Il sole inizia a calare lasciando il posto alle tenebre che minacciano di inghiottire tutto. Raccolgo la sacca e ci ripongo ogni cosa che ho portato con me. Il vento si è spento già da tempo ma il leggero verso del fiume arrabbiato non mi ha lasciato solo neanche per un secondo. Attraverso il prato e imbocco il sentiero delimitato dal bosco. Ho finito di scrivere ore fa. Il vento si era arrestato e il sole riusciva finalmente a scaldarmi con i suoi delicati raggi. Mi sono sdraiato sull'erba fresca e leggermente pungente facendomi avvolgere da quel tepore. Avevo appena passato ore a rimuginare su l'accaduto di questa mattina e volevo lasciarmi tutto alle spalle. Mi sembrano passati anni da quando ho visto il dolce viso di mia moglie, eppure è passato così poco. Sdraiato su quel prato ormai morente ho pensato a lei. Lei che mi stava aspettando a casa bramosa di una spiegazione. Spiegazione che io non potevo darle. Non avrebbe senso dirle la verità. Non capirebbe,si spaventerebbe e correrebbe via di casa lasciandomi solo con i miei incubi. Sdraiato sul quel prato ho pianto lacrime per quella bambina a cui ho impedito di crescere, di innamorasi e di avere una famiglia, a cui ho impedito di vivere. Sdraiato sul quel prato ho urlato a Caroline di lasciarmi in pace. Con gli occhi pieni di lacrime e la gola in fiamme la ho cercata, e lei era lì, seduta ai piedi di un albero con un'espressione tranquilla. Mi guardava, ma era diversa. Questa volta sembrava che fosse felice e compiaciuta. È questa quello che voleva? Vedermi crollare? Probabilmente si. Per paura non lo avevo mai fatto, ma ho pensato: "Mi sta rovinando la vita e sembra non essere intenzionata a fermarsi quindi cosa ho da perdere?". Quindi ho raccolto
tutto il coraggio che mi era rimasto e, approfittando di quel suo momentaneo periodo di tranquillità, le ho parlato, più o meno... Ho provato a farlo.
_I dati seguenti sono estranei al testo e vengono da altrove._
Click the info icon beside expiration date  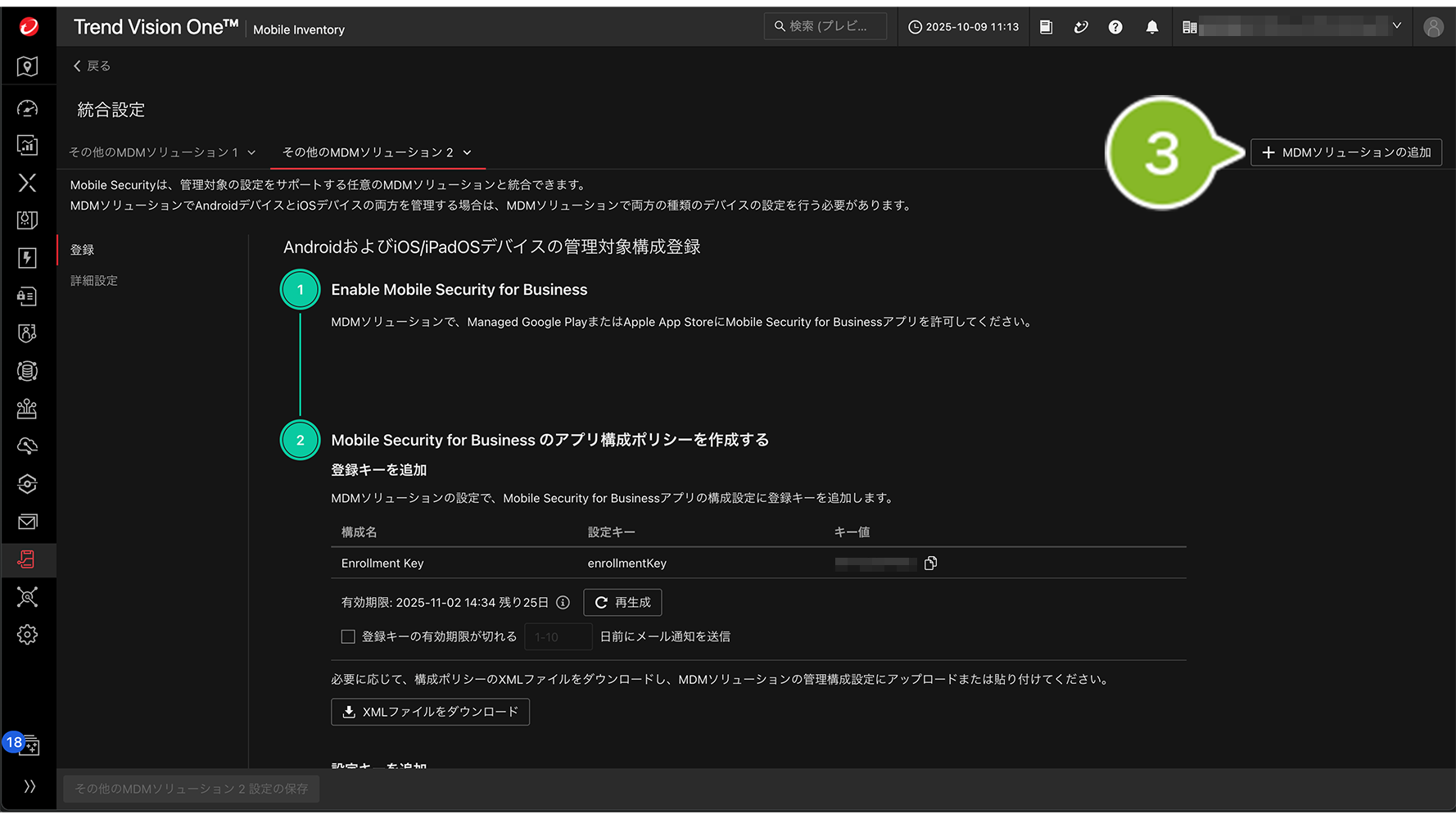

Provavo a domandarle delle cose, anche le più stupide: "Come stai?", "Avevi una famiglia?", "Dove vivevi?","Colore preferito?", "Cosa ti piaceva fare?". Lei non mi ha mai risposto. Si limitava a fissarmi con un leggero sorriso quasi sincero. Ho smesso di torturarmi distogliendo lo sguardo e lo ho puntato sul cielo azzurro. Qualche respiro dopo stavo di nuovo disteso, lasciando che il sole asciugasse le mie lacrime silenziose che percorrevano un percorso invisibile fino ad arrivare al suolo. Poi, anche il sole ha iniziato ad abbandonarmi e ora, mentre cammino verso la città, l'oscurità sta provando ad abbracciarmi. Da quando quel giorno,nella piazza di Tecani, l'oscurità mi mette ansia poiché la associavo a Lei, ma adesso Caroline è ovunque ed associarla ad una sola cosa mi sembra stupido.
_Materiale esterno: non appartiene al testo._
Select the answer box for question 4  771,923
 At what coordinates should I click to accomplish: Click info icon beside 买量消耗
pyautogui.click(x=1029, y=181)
Salgo i due gradini della veranda e mi immobilizzo davanti alla porta. Ho camminato il più lentamente possibile, cercando di posticipare questo momento. Non ero pronto ad affrontarla e non lo sono tutt'ora, ma devo farlo. Devo parlarle. Non posso certo stare fuori tutta la notte e ricomparire domani mattina pensando di lasciarmi tutto alle spalle e facendo finta che tutta questa giornata non sia mai esistita. Anche se non so come iniziare un discorso, ne so se sono pronto per farlo, mi faccio coraggio e busso alla porta. Nessuno mi apre ma so che Rose mi ha sentito. Busso ancora e dopo qualche minuto la porta si spalanca. Mia moglie è qua, finalmente davanti a me. Appoggio la sacca per terra senza smettere di guardarla. Faccio un passo versodi lei con l'intenzione di abbracciarla e scusarmi di essere scappato, ma prima di poterlo fare noto i suoi occhi. Mi aspettavo che pretendesse una spiegazione ma i suoi occhi sono solo tristi, non arrabbiati come pensavo. I capelli le ricadono in ciocche scompigliate sulle spalle coperte da una camicia da notte bianca. Gli occhi arrossati mi dimostrano che ha pianto, tanto. Allungo una mano verso di lei e il suo corpo si irrigidisce. Lei prova a far finta di nulla ma io la conosco. Abbasso la mano lentamente lasciandola ricadere lungo il mio corpo.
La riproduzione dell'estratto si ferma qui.